PROBLEM STATEMENT » Would it be possible to reproduce every entry exactly, please?

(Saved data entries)
=-=-=-=-=
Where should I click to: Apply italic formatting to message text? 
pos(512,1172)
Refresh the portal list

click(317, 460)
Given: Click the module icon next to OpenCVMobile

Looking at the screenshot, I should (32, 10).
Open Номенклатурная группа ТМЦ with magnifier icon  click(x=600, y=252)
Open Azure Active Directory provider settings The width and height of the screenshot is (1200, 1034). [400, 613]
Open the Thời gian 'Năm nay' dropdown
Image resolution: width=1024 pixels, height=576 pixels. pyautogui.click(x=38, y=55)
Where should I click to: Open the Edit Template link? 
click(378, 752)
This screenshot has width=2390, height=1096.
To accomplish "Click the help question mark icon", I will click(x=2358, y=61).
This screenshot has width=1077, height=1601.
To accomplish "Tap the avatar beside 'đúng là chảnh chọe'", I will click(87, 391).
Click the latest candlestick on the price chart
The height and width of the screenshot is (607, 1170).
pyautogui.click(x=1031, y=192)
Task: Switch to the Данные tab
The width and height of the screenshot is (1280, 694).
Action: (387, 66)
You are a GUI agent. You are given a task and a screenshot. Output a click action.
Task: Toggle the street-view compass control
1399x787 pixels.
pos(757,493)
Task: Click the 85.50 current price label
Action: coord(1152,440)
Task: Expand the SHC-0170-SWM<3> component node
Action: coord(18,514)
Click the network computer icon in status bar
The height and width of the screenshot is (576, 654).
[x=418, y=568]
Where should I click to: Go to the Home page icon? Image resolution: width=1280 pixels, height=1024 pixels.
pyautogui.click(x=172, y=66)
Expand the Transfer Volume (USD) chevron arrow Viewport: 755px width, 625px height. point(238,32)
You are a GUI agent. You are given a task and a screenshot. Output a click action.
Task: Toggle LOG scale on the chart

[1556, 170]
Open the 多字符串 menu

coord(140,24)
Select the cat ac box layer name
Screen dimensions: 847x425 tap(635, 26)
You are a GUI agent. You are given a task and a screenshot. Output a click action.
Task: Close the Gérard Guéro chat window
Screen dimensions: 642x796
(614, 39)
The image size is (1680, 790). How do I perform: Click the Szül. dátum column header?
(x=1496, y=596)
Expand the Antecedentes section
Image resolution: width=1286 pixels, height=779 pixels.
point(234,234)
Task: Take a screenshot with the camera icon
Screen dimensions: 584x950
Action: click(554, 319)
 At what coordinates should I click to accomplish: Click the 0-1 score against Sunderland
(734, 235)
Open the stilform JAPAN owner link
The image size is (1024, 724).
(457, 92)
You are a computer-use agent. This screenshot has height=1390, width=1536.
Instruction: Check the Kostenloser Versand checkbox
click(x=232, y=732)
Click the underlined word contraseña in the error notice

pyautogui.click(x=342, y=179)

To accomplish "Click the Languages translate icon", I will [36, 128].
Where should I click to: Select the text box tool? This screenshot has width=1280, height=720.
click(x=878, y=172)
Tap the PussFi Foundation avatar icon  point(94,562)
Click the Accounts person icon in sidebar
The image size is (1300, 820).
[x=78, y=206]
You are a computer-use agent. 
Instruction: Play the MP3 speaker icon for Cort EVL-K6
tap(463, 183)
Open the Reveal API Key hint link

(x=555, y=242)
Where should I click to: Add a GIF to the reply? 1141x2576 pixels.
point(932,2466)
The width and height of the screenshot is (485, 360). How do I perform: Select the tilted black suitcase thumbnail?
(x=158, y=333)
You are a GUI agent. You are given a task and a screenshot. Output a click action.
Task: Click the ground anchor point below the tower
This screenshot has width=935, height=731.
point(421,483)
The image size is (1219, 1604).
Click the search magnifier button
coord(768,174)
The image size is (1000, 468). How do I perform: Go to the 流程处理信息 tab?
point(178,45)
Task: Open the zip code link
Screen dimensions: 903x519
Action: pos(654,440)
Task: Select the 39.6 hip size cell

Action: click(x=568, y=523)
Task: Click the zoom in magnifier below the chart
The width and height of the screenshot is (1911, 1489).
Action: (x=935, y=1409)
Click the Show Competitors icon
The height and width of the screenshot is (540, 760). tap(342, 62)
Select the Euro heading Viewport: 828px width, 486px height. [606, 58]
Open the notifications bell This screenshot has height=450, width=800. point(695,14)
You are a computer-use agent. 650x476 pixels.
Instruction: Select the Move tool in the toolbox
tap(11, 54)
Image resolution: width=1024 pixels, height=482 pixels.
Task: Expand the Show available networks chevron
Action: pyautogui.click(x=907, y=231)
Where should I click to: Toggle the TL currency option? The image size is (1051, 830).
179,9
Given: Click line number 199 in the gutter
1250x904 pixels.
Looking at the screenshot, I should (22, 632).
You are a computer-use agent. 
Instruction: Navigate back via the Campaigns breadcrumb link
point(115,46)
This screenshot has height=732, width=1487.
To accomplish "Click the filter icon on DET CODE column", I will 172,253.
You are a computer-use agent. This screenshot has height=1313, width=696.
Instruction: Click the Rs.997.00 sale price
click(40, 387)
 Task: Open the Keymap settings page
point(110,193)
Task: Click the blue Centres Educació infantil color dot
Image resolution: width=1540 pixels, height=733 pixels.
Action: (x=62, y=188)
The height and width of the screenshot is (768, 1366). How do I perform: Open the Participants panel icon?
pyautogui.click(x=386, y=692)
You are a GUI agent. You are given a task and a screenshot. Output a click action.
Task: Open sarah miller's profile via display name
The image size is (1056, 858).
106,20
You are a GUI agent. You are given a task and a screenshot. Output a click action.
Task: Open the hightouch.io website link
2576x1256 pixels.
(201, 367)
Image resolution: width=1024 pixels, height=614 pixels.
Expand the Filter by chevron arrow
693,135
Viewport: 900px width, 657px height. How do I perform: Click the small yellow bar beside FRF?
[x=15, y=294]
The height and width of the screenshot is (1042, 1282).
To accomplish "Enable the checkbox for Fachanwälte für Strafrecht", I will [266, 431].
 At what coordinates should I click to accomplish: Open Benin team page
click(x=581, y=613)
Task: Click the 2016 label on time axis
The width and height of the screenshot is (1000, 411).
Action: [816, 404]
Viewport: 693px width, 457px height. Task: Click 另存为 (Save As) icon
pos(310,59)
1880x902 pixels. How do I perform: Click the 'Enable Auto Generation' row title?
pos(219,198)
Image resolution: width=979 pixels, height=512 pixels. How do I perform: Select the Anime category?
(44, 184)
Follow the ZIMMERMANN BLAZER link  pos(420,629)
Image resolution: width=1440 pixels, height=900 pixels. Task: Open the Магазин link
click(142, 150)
=-=-=-=-=
SOLUTION FOR THIS TASK »
Where should I click to: Apply italic formatting to message text? 
pos(512,1172)
Refresh the portal list

click(317, 460)
Given: Click the module icon next to OpenCVMobile

Looking at the screenshot, I should (32, 10).
Open Номенклатурная группа ТМЦ with magnifier icon  click(x=600, y=252)
Open Azure Active Directory provider settings The width and height of the screenshot is (1200, 1034). [400, 613]
Open the Thời gian 'Năm nay' dropdown
Image resolution: width=1024 pixels, height=576 pixels. pyautogui.click(x=38, y=55)
Where should I click to: Open the Edit Template link? 
click(378, 752)
This screenshot has width=2390, height=1096.
To accomplish "Click the help question mark icon", I will click(x=2358, y=61).
This screenshot has width=1077, height=1601.
To accomplish "Tap the avatar beside 'đúng là chảnh chọe'", I will click(87, 391).
Click the latest candlestick on the price chart
The height and width of the screenshot is (607, 1170).
pyautogui.click(x=1031, y=192)
Task: Switch to the Данные tab
The width and height of the screenshot is (1280, 694).
Action: (387, 66)
You are a GUI agent. You are given a task and a screenshot. Output a click action.
Task: Toggle the street-view compass control
1399x787 pixels.
pos(757,493)
Task: Click the 85.50 current price label
Action: coord(1152,440)
Task: Expand the SHC-0170-SWM<3> component node
Action: coord(18,514)
Click the network computer icon in status bar
The height and width of the screenshot is (576, 654).
[x=418, y=568]
Where should I click to: Go to the Home page icon? Image resolution: width=1280 pixels, height=1024 pixels.
pyautogui.click(x=172, y=66)
Expand the Transfer Volume (USD) chevron arrow Viewport: 755px width, 625px height. point(238,32)
You are a GUI agent. You are given a task and a screenshot. Output a click action.
Task: Toggle LOG scale on the chart

[1556, 170]
Open the 多字符串 menu

coord(140,24)
Select the cat ac box layer name
Screen dimensions: 847x425 tap(635, 26)
You are a GUI agent. You are given a task and a screenshot. Output a click action.
Task: Close the Gérard Guéro chat window
Screen dimensions: 642x796
(614, 39)
The image size is (1680, 790). How do I perform: Click the Szül. dátum column header?
(x=1496, y=596)
Expand the Antecedentes section
Image resolution: width=1286 pixels, height=779 pixels.
point(234,234)
Task: Take a screenshot with the camera icon
Screen dimensions: 584x950
Action: click(554, 319)
 At what coordinates should I click to accomplish: Click the 0-1 score against Sunderland
(734, 235)
Open the stilform JAPAN owner link
The image size is (1024, 724).
(457, 92)
You are a computer-use agent. This screenshot has height=1390, width=1536.
Instruction: Check the Kostenloser Versand checkbox
click(x=232, y=732)
Click the underlined word contraseña in the error notice

pyautogui.click(x=342, y=179)

To accomplish "Click the Languages translate icon", I will [36, 128].
Where should I click to: Select the text box tool? This screenshot has width=1280, height=720.
click(x=878, y=172)
Tap the PussFi Foundation avatar icon  point(94,562)
Click the Accounts person icon in sidebar
The image size is (1300, 820).
[x=78, y=206]
You are a computer-use agent. 
Instruction: Play the MP3 speaker icon for Cort EVL-K6
tap(463, 183)
Open the Reveal API Key hint link

(x=555, y=242)
Where should I click to: Add a GIF to the reply? 1141x2576 pixels.
point(932,2466)
The width and height of the screenshot is (485, 360). How do I perform: Select the tilted black suitcase thumbnail?
(x=158, y=333)
You are a GUI agent. You are given a task and a screenshot. Output a click action.
Task: Click the ground anchor point below the tower
This screenshot has width=935, height=731.
point(421,483)
The image size is (1219, 1604).
Click the search magnifier button
coord(768,174)
The image size is (1000, 468). How do I perform: Go to the 流程处理信息 tab?
point(178,45)
Task: Open the zip code link
Screen dimensions: 903x519
Action: pos(654,440)
Task: Select the 39.6 hip size cell

Action: click(x=568, y=523)
Task: Click the zoom in magnifier below the chart
The width and height of the screenshot is (1911, 1489).
Action: (x=935, y=1409)
Click the Show Competitors icon
The height and width of the screenshot is (540, 760). tap(342, 62)
Select the Euro heading Viewport: 828px width, 486px height. [606, 58]
Open the notifications bell This screenshot has height=450, width=800. point(695,14)
You are a computer-use agent. 650x476 pixels.
Instruction: Select the Move tool in the toolbox
tap(11, 54)
Image resolution: width=1024 pixels, height=482 pixels.
Task: Expand the Show available networks chevron
Action: pyautogui.click(x=907, y=231)
Where should I click to: Toggle the TL currency option? The image size is (1051, 830).
179,9
Given: Click line number 199 in the gutter
1250x904 pixels.
Looking at the screenshot, I should (22, 632).
You are a computer-use agent. 
Instruction: Navigate back via the Campaigns breadcrumb link
point(115,46)
This screenshot has height=732, width=1487.
To accomplish "Click the filter icon on DET CODE column", I will 172,253.
You are a computer-use agent. This screenshot has height=1313, width=696.
Instruction: Click the Rs.997.00 sale price
click(40, 387)
 Task: Open the Keymap settings page
point(110,193)
Task: Click the blue Centres Educació infantil color dot
Image resolution: width=1540 pixels, height=733 pixels.
Action: (x=62, y=188)
The height and width of the screenshot is (768, 1366). How do I perform: Open the Participants panel icon?
pyautogui.click(x=386, y=692)
You are a GUI agent. You are given a task and a screenshot. Output a click action.
Task: Open sarah miller's profile via display name
The image size is (1056, 858).
106,20
You are a GUI agent. You are given a task and a screenshot. Output a click action.
Task: Open the hightouch.io website link
2576x1256 pixels.
(201, 367)
Image resolution: width=1024 pixels, height=614 pixels.
Expand the Filter by chevron arrow
693,135
Viewport: 900px width, 657px height. How do I perform: Click the small yellow bar beside FRF?
[x=15, y=294]
The height and width of the screenshot is (1042, 1282).
To accomplish "Enable the checkbox for Fachanwälte für Strafrecht", I will [266, 431].
 At what coordinates should I click to accomplish: Open Benin team page
click(x=581, y=613)
Task: Click the 2016 label on time axis
The width and height of the screenshot is (1000, 411).
Action: [816, 404]
Viewport: 693px width, 457px height. Task: Click 另存为 (Save As) icon
pos(310,59)
1880x902 pixels. How do I perform: Click the 'Enable Auto Generation' row title?
pos(219,198)
Image resolution: width=979 pixels, height=512 pixels. How do I perform: Select the Anime category?
(44, 184)
Follow the ZIMMERMANN BLAZER link  pos(420,629)
Image resolution: width=1440 pixels, height=900 pixels. Task: Open the Магазин link
click(142, 150)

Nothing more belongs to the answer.